La due diligence, termine di derivazione anglo-americana, tradotto in dovuta diligenza, è un’attività svolta con l’obiettivo di raccogliere e verificare informazioni di natura fiscale, patrimoniale, gestionale ed economica di un’azienda.

L’obiettivo principale della due diligence è analizzare lo stato economico e patrimoniale di un’azienda al fine di stabilire elementi di fattibilità o criticità in relazione ad operazioni straordinarie. Si tratta di un’operazione facoltativa molto spesso utilizzata in determinate circostanze di natura straordinaria, come potrebbero essere cessioni, fusioni, aumenti di capitale o quotazioni in borsa.

In estrema sintesi, per semplificare cos’è la due diligence e perché si tratta di un’attività fondamentale in caso di operazioni straordinarie, potrebbe essere utile definirla come “la raccolta di tutte le informazioni utili al fine di determinare punti di forza e di debolezza di una società, anche al fine di arrivare ad una valutazione economica della stessa”.

In caso di operazioni straordinarie esiste anche un’attività di natura prettamente fiscale: la tax due diligence. Ecco di cosa si tratta e a cosa serve.

Due diligence per operazioni straordinarie: definizione

Uno dei casi in cui viene richiesta la due diligence, l’attività di raccolta dati e informazioni sulla situazione di un’azienda, è per le operazioni straordinarie, come potrebbero essere fusioni, cessioni o acquisizioni.

In questo caso l’attività è svolta con l’obiettivo di valutare la fattibilità di determinate operazioni, raccogliendo informazioni di natura patrimoniale ed economiche dell’azienda in esame, per determinare punti di forza e profili di criticità che potrebbero causare l’esito negativo dell’operazione.

La due diligence nel caso di operazioni straordinarie ha come obiettivo quello di valutarne rischi e potenzialità legate ad acquisizioni, cessioni o fusioni aziendali, al fine di ridurre al minimo le possibilità che una delle due parti venga danneggiata. L’analisi è anche la base per la negoziazione dell’operazione e del costo\guadagno connesso.

Due diligence fiscale: definizione

Un aspetto fondamentale della due diligence riguarda il controllo fiscale, ovvero l’attività mediante la quale un acquirente controlla lo stato degli adempimenti fiscali a carico dell’azienda.

La tax due diligence, ovvero la valutazione e il controllo dello status fiscale dell’azienda è utile a determinare eventuali rischi di passività in caso di operazioni straordinarie come potrebbero essere le acquisizioni.

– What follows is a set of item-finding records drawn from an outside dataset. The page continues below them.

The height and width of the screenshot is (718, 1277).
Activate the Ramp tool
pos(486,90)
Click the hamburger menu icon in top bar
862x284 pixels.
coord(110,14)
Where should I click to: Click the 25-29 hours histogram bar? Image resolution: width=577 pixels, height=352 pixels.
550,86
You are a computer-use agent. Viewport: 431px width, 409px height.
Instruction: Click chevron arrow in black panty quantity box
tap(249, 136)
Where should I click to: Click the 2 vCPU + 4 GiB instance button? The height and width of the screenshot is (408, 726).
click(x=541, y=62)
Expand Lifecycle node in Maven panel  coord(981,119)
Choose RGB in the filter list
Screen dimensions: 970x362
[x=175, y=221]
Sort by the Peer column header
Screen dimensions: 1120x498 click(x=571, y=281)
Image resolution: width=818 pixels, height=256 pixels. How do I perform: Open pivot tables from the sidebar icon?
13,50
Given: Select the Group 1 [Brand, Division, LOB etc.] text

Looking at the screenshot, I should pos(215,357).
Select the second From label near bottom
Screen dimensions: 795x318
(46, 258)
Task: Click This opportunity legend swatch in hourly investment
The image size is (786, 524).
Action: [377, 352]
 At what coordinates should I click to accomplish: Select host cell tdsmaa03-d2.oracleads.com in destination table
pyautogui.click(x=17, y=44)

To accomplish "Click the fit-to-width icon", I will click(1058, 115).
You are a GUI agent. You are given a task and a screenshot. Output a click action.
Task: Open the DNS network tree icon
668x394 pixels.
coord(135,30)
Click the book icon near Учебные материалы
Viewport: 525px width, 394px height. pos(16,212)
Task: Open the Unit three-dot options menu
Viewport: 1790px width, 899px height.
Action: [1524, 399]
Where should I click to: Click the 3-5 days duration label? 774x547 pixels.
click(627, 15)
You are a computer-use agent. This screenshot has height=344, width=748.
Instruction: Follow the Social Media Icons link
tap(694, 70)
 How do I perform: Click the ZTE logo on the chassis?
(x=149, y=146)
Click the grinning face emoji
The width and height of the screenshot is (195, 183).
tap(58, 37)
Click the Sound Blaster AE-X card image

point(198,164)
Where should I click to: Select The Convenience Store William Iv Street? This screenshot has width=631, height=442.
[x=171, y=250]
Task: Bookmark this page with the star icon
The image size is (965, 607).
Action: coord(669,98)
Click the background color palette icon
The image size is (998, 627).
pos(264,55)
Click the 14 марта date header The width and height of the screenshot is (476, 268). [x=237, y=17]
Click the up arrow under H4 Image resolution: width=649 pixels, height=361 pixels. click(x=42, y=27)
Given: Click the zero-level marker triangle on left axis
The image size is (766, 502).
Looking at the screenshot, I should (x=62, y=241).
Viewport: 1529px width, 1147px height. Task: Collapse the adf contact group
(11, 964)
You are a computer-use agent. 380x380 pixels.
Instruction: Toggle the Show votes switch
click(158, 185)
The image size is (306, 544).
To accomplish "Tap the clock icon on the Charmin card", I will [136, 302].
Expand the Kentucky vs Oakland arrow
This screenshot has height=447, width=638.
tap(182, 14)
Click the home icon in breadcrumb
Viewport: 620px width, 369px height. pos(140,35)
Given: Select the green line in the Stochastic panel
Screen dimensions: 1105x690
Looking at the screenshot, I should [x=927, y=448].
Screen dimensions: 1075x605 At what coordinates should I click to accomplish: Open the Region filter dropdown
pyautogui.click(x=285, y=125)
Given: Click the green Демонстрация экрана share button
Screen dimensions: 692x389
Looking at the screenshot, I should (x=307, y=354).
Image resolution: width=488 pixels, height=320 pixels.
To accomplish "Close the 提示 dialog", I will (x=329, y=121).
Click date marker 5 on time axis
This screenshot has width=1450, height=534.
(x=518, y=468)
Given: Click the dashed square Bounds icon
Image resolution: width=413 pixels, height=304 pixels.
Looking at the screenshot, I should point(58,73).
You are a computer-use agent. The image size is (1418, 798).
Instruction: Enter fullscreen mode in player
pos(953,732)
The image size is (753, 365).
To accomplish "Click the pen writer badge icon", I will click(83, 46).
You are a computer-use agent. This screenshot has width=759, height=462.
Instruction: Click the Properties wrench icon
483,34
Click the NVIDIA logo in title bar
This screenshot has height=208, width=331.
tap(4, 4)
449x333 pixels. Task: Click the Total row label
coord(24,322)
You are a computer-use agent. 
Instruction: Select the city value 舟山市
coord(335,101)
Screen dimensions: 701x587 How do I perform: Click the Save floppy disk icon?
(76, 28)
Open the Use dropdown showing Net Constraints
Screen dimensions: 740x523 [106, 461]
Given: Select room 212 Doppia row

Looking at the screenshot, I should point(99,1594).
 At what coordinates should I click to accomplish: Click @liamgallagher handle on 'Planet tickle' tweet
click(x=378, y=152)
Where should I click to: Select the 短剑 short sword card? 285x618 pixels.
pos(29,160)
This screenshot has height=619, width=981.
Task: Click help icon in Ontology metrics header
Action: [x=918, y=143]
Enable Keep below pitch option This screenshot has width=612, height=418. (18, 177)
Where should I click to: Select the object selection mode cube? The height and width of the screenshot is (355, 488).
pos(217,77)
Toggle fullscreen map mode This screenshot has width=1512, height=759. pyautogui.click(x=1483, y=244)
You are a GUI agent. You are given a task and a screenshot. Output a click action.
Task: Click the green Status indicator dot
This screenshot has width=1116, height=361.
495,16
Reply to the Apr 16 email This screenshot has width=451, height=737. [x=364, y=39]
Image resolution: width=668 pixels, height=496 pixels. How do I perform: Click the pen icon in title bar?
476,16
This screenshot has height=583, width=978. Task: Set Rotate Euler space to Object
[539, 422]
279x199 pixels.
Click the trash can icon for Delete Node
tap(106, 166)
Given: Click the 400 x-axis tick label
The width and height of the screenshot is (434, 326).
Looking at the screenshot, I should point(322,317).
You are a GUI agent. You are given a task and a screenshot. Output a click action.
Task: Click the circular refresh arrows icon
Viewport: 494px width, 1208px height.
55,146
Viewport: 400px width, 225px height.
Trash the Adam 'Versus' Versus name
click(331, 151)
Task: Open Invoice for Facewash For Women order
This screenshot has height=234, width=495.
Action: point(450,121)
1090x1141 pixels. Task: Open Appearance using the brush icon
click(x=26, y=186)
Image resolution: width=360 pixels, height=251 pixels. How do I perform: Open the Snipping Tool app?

In sintesi, la tax due diligence, cioè il controllo sullo status fiscale dell’azienda verifica:

  • adempimenti formali e sostanziali previsti dalle norme tributarie;
  • aree di rischio fiscale;
  • passività fiscali potenziali non evidenziate dal venditore.

La due diligence fiscale può essere suddivisa in due fasi:

  • tax due diligence ante-operazone, con la quale vengono effettuati controlli fiscali, sui dichiarativi, sui versamenti delle imposte, sui contenziosi in corso e potenziali e altri controlli di vario genere;
  • tax due diligence post-operazione, effettuata in alcuni casi dopo che è stata portata a termine l’operazione straordinaria o per variazioni sul prezzo negoziato oppure per la valutazione dello stato dell’azienda dopo l’ultimazione dell’operazione straordinaria.